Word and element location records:
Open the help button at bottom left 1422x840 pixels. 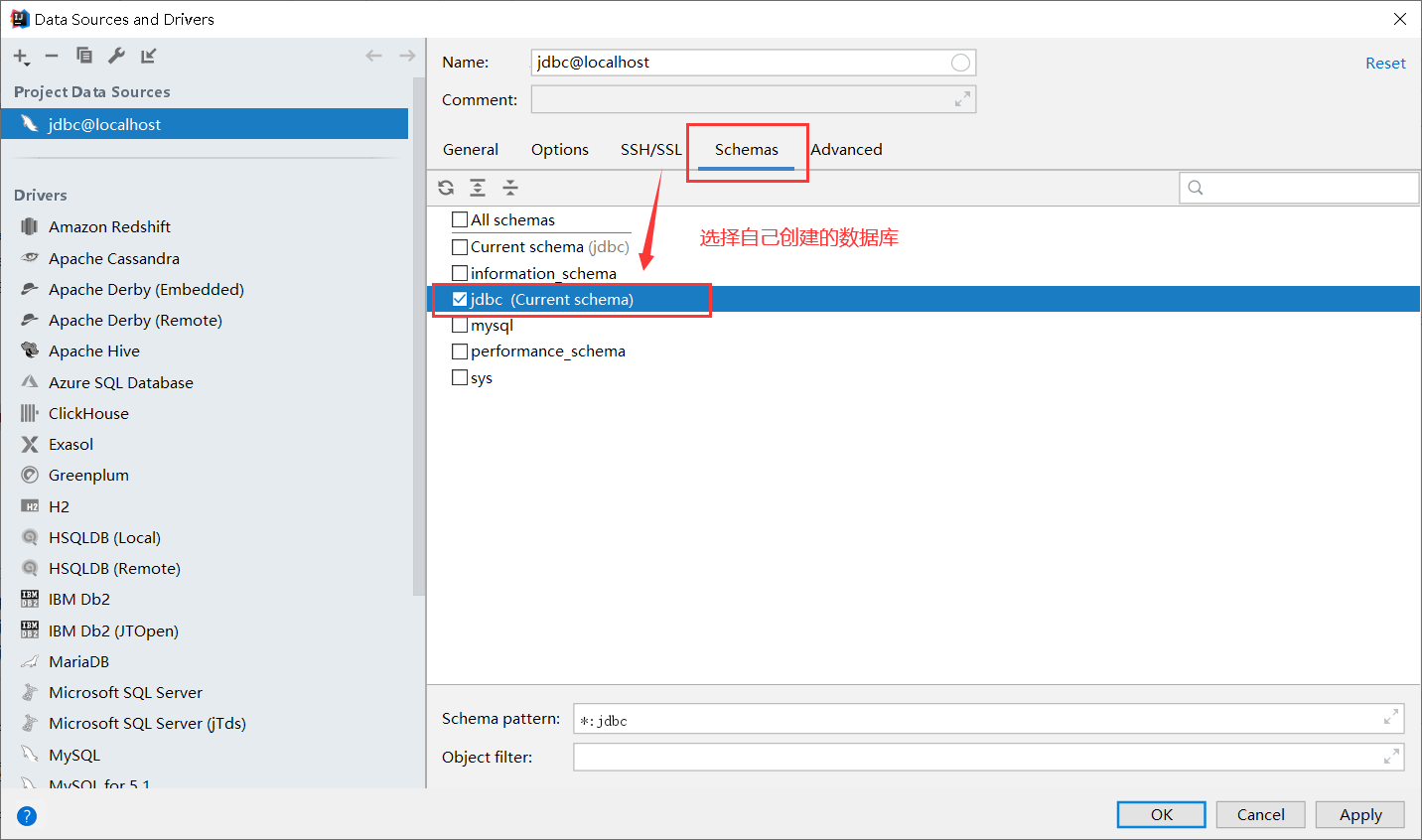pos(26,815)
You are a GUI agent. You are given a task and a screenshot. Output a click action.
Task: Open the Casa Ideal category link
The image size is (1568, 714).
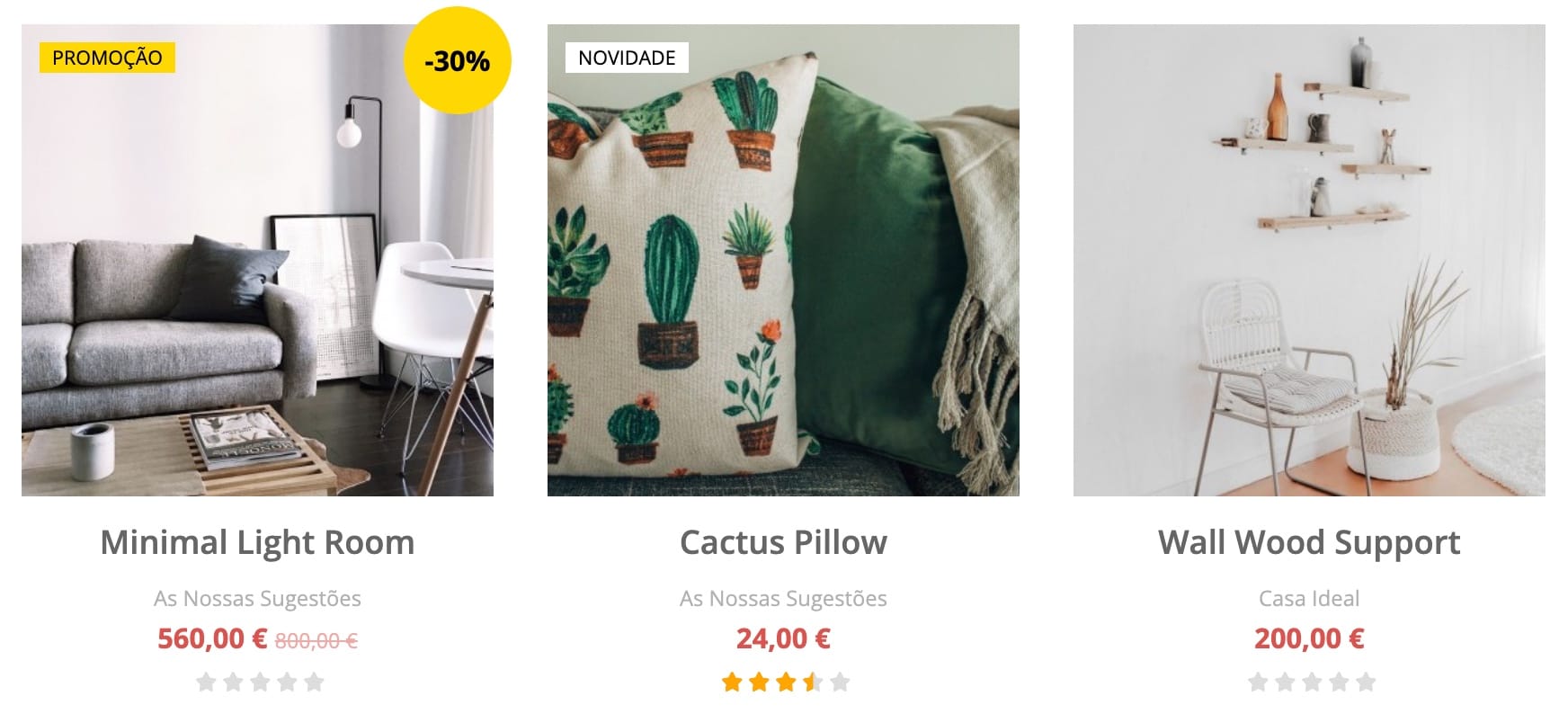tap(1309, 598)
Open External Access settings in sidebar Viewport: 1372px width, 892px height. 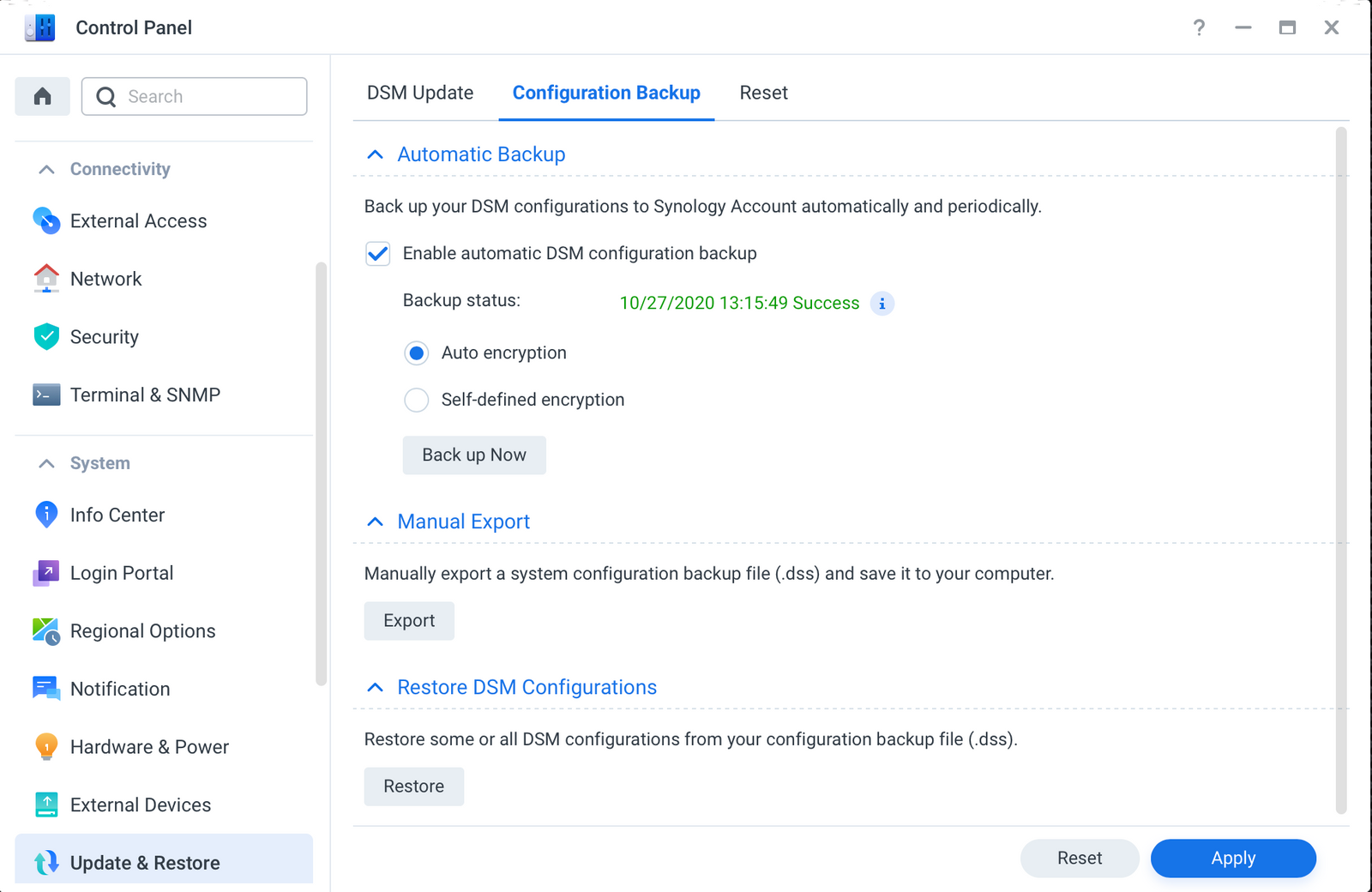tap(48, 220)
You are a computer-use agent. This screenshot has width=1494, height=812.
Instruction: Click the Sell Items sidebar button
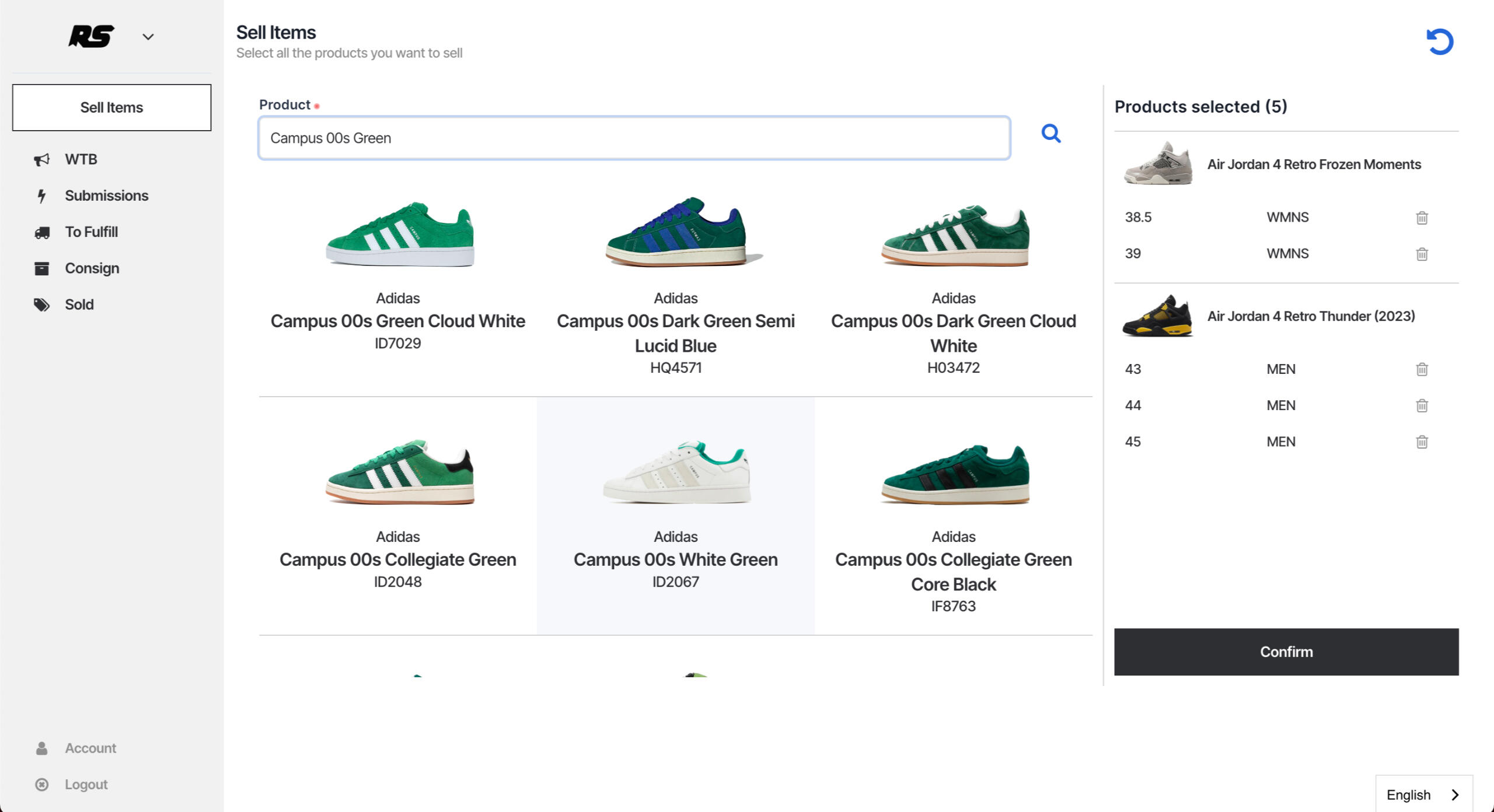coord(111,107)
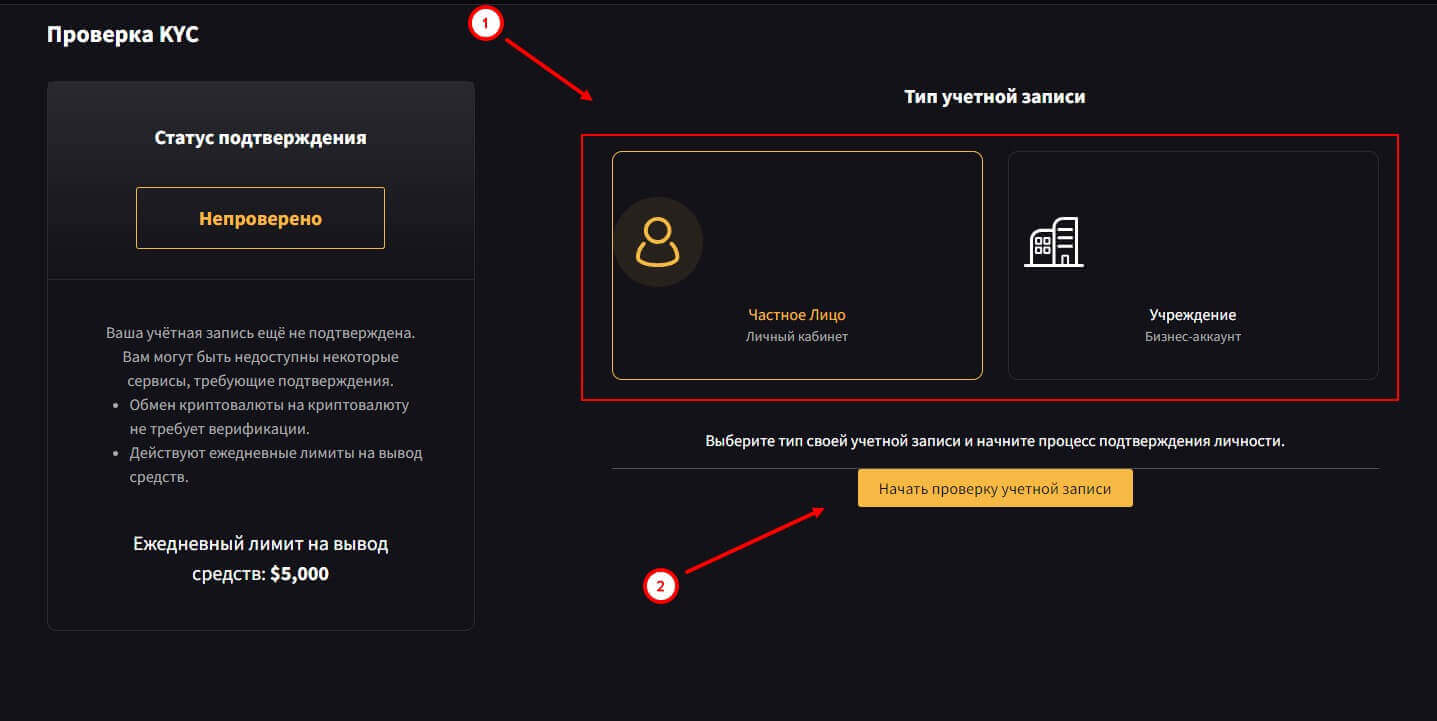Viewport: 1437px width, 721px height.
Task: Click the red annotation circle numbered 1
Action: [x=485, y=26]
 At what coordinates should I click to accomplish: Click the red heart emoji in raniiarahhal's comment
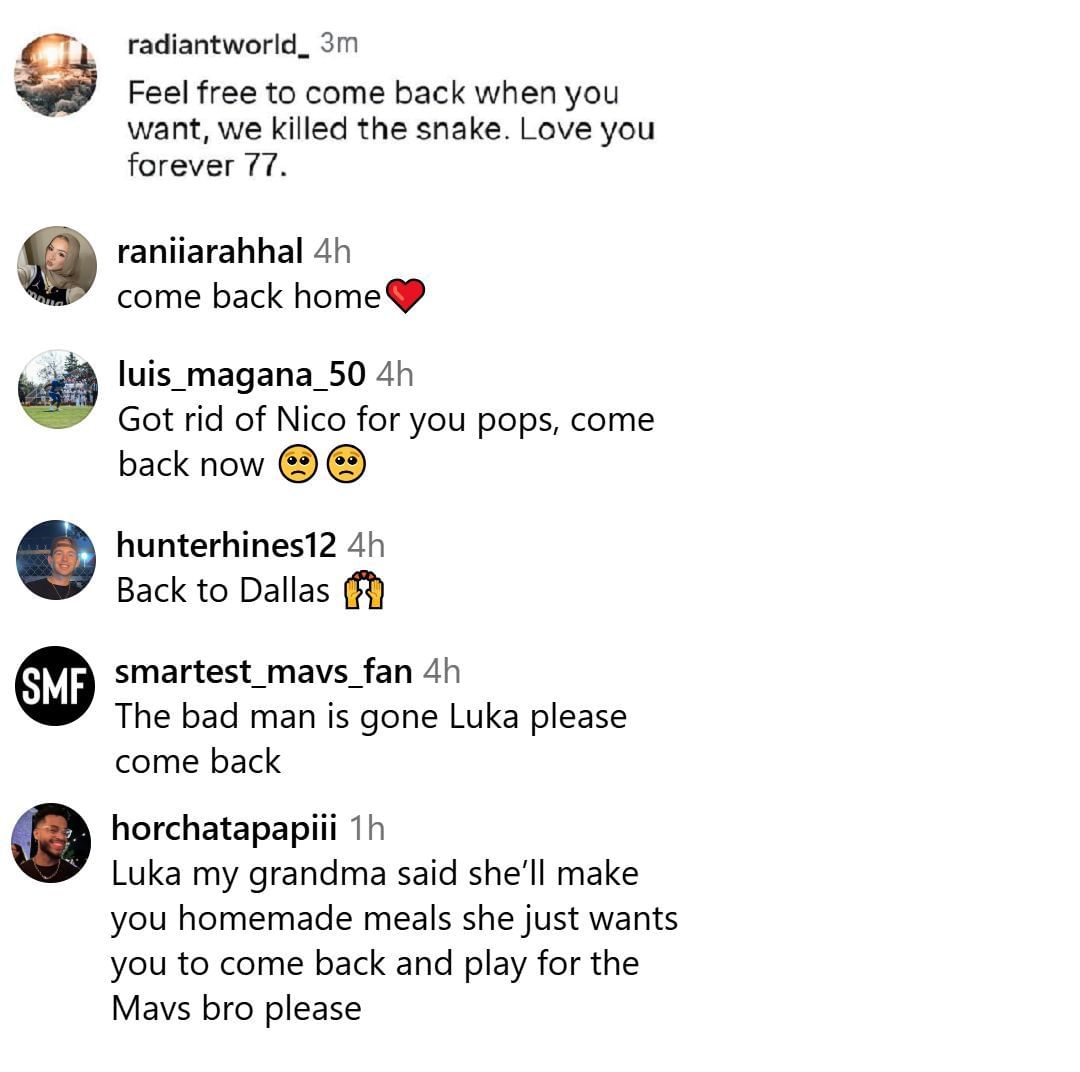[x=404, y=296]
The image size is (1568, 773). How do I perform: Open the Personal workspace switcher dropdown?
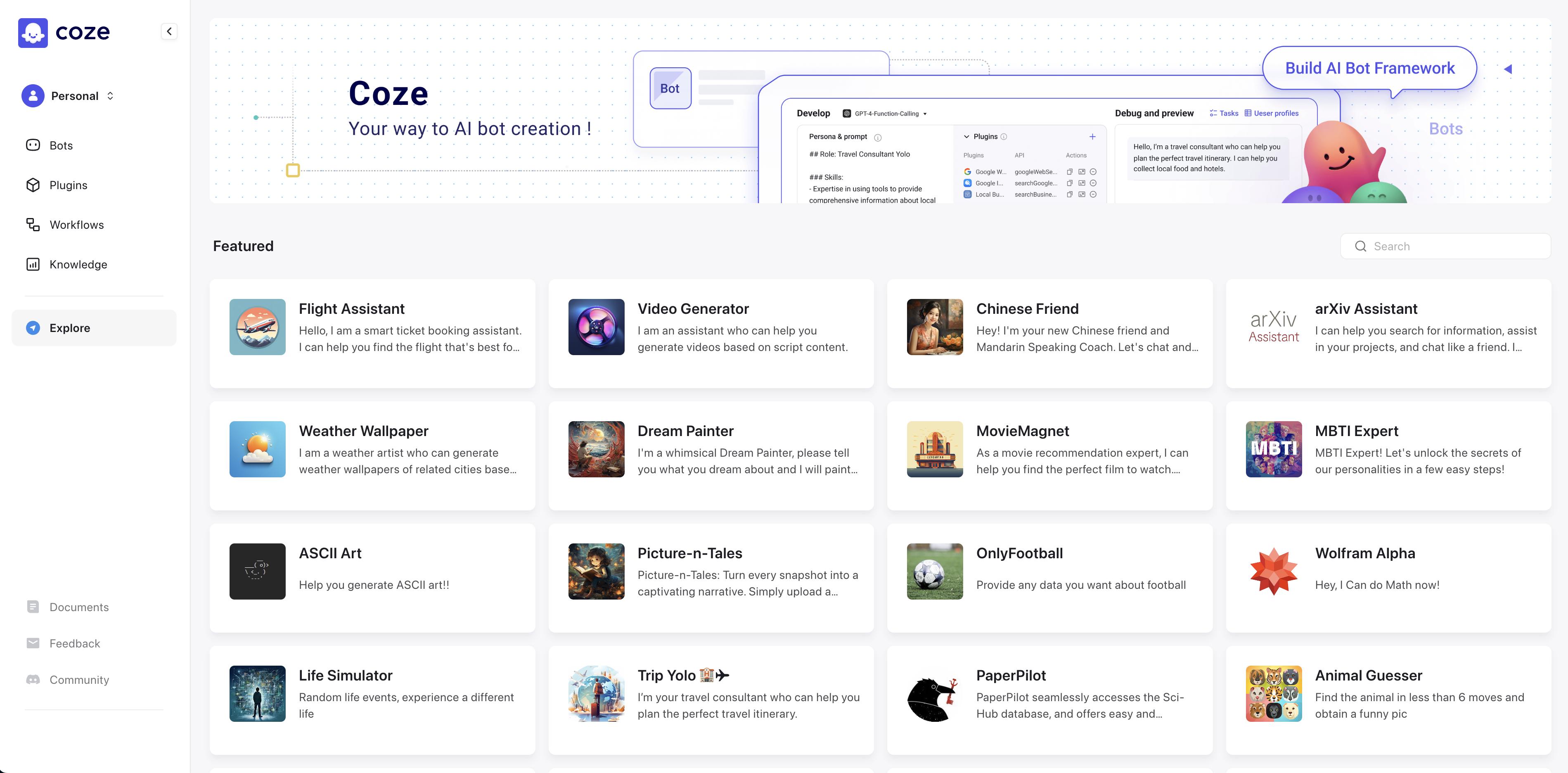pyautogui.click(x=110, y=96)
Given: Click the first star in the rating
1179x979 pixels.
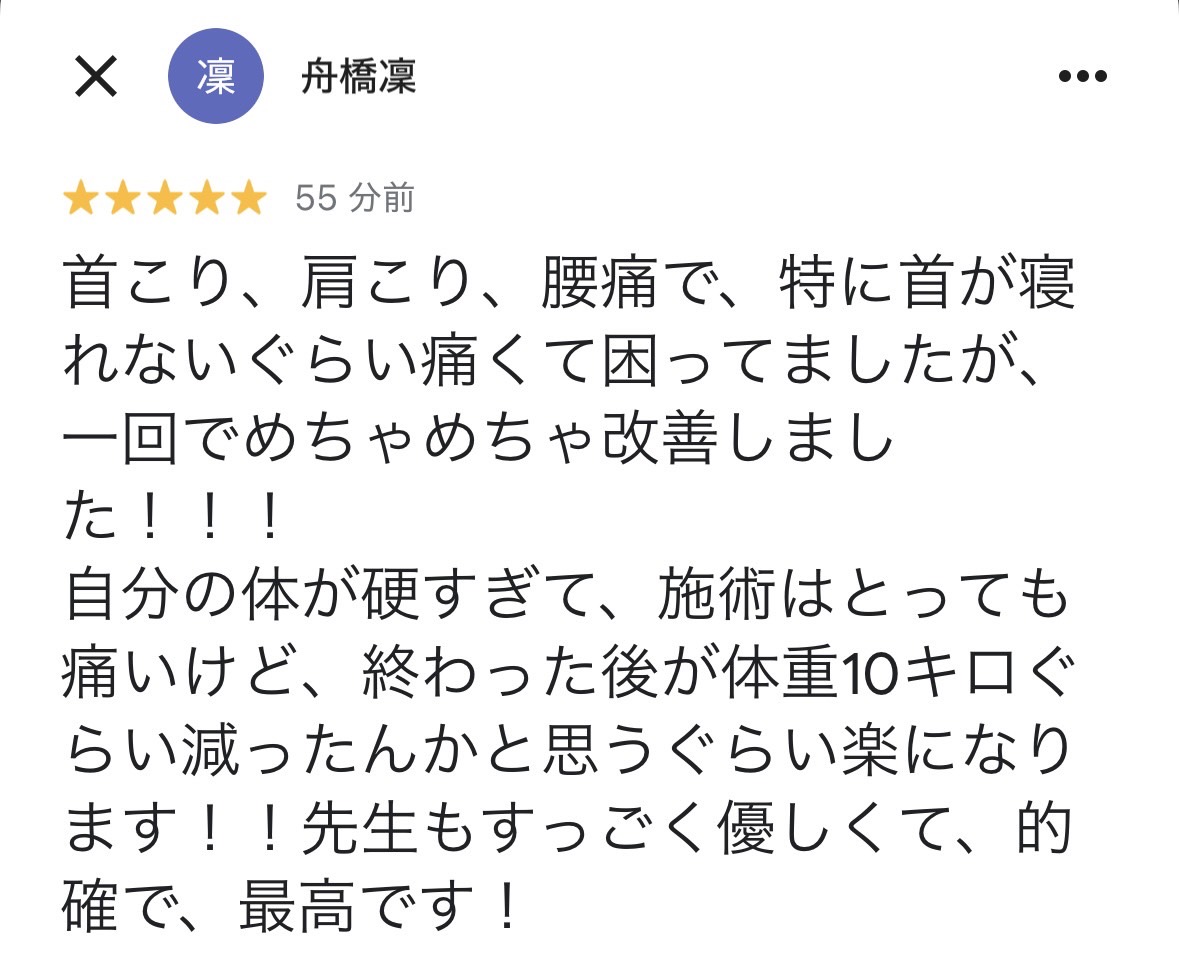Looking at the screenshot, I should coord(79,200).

_TASK REQUIREMENTS_. Copy the records word for word, from the line containing "At what coordinates" through the end of the records. Leave the pictures out.

_FULL SOLUTION_.
 At what coordinates should I click to accomplish: Click the red heart emoji in raniiarahhal's comment
[x=404, y=296]
The image size is (1568, 773). How do I perform: Open the Personal workspace switcher dropdown?
pyautogui.click(x=110, y=96)
Given: Click the first star in the rating
1179x979 pixels.
Looking at the screenshot, I should coord(79,200).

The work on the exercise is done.